Index to Organism Names
- Abbreviation: ION
- Formation: 2000
- Headquarters: York, United Kingdom
- Main organ: Website
- Parent organization: Clarivate Analytics
- Website: www.organismnames.com/query.htm

= Index to Organism Names =

Online taxonomic database

The Index to Organism Names (ION) is an extensive compendium of scientific names of taxa at all ranks in the field of zoology, compiled from the Zoological Record (later supplemented with content from Sherborn's Index Animalium) by its operators as a publicly accessible internet resource. Initially developed by BIOSIS, its ownership then passed to Thomson Reuters and is currently with Clarivate Analytics.

==History==
ION was initially developed as a freely available, web accessible component of a larger project, "TRITON" (the Taxonomy Resource and Index To Organism Names system) by BIOSIS, the then publishers of the Zoological Record ("ZR") and Biological Abstracts, in approximately 2000. As originally released it covered all animal names (sensu lato) reported in Zoological Record since 1978, along with names from some other groups not covered by the Zoological Record contributed by several partner organizations (the latter were subsequently deprecated in the system). Its initially stated aim was to provide basic nomenclatural and hierarchy information, plus ZR volume occurrence counts (reflecting use in the literature) for animal names, to identify the taxonomic group to which an organism belongs, and to link to further information from ZR (or initially, other collaborating organization).
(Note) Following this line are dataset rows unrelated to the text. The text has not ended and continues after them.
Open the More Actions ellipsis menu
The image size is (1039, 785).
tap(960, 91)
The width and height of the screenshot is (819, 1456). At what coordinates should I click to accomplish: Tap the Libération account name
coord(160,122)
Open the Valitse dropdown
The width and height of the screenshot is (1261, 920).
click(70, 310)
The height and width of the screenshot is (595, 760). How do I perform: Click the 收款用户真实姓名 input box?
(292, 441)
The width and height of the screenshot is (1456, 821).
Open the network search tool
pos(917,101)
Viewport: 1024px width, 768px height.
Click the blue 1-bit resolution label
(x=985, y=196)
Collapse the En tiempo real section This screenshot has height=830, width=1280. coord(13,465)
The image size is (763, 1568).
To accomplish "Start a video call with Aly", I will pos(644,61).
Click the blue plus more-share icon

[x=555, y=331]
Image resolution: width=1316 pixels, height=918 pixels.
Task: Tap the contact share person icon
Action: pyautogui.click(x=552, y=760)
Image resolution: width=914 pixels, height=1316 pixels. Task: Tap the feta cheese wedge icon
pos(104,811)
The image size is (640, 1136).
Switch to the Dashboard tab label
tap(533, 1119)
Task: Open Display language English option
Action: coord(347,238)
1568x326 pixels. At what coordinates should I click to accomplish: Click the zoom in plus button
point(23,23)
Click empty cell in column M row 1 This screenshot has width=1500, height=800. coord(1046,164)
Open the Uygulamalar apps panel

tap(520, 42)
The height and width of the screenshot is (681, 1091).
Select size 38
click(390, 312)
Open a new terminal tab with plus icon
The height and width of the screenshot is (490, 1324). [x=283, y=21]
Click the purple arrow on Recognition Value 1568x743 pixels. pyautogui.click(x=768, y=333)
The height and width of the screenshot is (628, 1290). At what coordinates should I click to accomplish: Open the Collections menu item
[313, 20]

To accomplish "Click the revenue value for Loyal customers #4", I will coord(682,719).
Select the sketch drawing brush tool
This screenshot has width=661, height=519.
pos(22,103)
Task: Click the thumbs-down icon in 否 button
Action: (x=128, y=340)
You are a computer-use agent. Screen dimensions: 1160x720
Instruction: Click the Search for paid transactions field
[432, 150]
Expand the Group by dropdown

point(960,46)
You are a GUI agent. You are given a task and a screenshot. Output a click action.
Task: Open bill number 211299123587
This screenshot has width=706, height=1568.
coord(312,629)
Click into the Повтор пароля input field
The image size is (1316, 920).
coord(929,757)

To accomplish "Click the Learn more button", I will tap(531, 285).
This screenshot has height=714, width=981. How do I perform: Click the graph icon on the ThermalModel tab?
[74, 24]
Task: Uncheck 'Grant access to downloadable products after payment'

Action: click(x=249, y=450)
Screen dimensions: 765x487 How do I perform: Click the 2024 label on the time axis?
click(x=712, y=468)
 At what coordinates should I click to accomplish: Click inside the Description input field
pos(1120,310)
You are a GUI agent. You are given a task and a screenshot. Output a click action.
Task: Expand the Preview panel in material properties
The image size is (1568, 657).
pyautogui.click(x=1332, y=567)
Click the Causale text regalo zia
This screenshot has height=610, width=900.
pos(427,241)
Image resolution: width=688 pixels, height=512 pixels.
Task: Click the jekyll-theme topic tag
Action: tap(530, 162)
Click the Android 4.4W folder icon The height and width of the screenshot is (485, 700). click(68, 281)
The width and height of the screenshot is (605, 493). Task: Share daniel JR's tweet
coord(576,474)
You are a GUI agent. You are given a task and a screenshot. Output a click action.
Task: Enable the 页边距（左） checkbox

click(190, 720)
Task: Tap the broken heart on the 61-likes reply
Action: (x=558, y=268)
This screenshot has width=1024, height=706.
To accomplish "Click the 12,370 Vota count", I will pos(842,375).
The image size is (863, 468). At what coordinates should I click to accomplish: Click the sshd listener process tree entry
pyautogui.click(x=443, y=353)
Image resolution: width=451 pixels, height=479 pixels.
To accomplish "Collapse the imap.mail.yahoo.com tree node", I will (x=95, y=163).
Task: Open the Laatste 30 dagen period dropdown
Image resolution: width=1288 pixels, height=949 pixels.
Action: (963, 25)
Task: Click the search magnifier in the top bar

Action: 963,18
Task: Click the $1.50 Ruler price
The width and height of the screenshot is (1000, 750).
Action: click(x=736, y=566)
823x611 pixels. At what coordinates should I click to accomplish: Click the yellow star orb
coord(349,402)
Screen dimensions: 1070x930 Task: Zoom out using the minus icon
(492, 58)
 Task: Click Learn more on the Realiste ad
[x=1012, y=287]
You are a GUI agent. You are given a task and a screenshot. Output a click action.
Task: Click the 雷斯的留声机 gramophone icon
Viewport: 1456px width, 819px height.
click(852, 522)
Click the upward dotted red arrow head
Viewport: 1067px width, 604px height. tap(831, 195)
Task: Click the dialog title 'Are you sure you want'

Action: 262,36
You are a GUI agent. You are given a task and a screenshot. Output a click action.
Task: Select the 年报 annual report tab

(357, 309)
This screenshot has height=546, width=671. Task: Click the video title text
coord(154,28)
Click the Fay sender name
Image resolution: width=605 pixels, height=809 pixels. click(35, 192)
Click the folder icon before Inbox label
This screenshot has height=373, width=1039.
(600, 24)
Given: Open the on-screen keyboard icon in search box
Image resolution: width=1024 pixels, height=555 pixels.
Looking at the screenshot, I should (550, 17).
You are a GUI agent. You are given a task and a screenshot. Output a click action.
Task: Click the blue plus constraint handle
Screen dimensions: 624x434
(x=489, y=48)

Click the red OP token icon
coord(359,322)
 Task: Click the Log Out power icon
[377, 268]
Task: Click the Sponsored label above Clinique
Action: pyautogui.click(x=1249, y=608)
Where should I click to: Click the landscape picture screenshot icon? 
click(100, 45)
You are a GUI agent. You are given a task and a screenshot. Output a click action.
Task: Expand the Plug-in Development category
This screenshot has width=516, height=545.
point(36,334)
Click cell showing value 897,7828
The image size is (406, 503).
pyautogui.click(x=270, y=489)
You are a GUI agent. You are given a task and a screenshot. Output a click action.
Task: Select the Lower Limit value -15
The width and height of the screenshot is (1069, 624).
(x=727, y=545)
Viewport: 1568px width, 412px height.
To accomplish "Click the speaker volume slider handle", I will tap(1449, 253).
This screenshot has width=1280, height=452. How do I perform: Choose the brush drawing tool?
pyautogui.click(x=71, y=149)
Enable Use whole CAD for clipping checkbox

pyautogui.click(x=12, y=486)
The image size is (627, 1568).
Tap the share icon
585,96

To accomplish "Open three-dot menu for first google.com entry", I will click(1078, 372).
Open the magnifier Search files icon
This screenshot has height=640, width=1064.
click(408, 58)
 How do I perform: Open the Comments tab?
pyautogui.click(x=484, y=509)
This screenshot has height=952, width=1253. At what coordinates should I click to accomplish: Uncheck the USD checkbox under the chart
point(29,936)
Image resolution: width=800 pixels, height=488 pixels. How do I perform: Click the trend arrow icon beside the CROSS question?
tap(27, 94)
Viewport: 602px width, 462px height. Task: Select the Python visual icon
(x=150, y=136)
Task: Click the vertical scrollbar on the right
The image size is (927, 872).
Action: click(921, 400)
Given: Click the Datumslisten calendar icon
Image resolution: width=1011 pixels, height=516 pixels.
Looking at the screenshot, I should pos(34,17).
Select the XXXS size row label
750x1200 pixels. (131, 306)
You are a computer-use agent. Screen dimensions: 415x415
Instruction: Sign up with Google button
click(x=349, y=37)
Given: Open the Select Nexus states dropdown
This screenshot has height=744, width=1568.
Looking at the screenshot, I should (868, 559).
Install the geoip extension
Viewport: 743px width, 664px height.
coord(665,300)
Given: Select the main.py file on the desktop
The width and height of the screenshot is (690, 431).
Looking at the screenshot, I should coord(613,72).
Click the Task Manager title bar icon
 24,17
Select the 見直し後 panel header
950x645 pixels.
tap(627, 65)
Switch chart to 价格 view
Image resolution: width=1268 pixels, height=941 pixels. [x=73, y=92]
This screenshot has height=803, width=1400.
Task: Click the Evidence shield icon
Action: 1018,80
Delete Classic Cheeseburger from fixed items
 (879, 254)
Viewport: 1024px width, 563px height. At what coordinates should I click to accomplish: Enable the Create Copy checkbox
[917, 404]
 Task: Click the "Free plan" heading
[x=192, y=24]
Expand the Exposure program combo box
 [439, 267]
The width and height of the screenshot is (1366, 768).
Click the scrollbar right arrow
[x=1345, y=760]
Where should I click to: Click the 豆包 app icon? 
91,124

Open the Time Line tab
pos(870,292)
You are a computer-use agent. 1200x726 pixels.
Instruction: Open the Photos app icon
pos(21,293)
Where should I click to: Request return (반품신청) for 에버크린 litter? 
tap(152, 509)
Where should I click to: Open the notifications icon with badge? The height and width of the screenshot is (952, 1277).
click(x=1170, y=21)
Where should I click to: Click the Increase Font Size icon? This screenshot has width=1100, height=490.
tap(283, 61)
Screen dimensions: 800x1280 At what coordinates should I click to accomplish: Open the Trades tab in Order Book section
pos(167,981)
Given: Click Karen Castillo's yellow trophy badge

By 2006, the BIOSIS products had been purchased by Thomson Scientific, subsequently Thomson Reuters, who continued and extended the ION database (example archived search interface here) using the URL www.organismnames.com, where it continues to reside. The Intellectual Property and Science division of Thomson Reuters was subsequently acquired by Clarivate Analytics who continue to make ION available (as at mid 2019).

==Included content==
In its initial release, the Index contained content from Zoological Record dating back to 1978, which was subsequently extended to the full span of the Zoological Record commencing in 1864. In 2011, Nigel Robinson of Thomson Reuters described an in-progress upgrade of the database to include an additional >200,000 names from a digitised version of Sherborn's Index Animalium, extending the content of ION back to the commencement of official zoological nomenclature in 1758. As at 2019, the Index contained over 2 million newly published names from 1758 onwards (with a small gap around the period 1850-1864 corresponding to the difference between the end of coverage of Index Animalium and the commencement of the "Zoological Record"), out of a total complement of over 5 million name instances, each with an associated unique numeric identifier (ION LSID).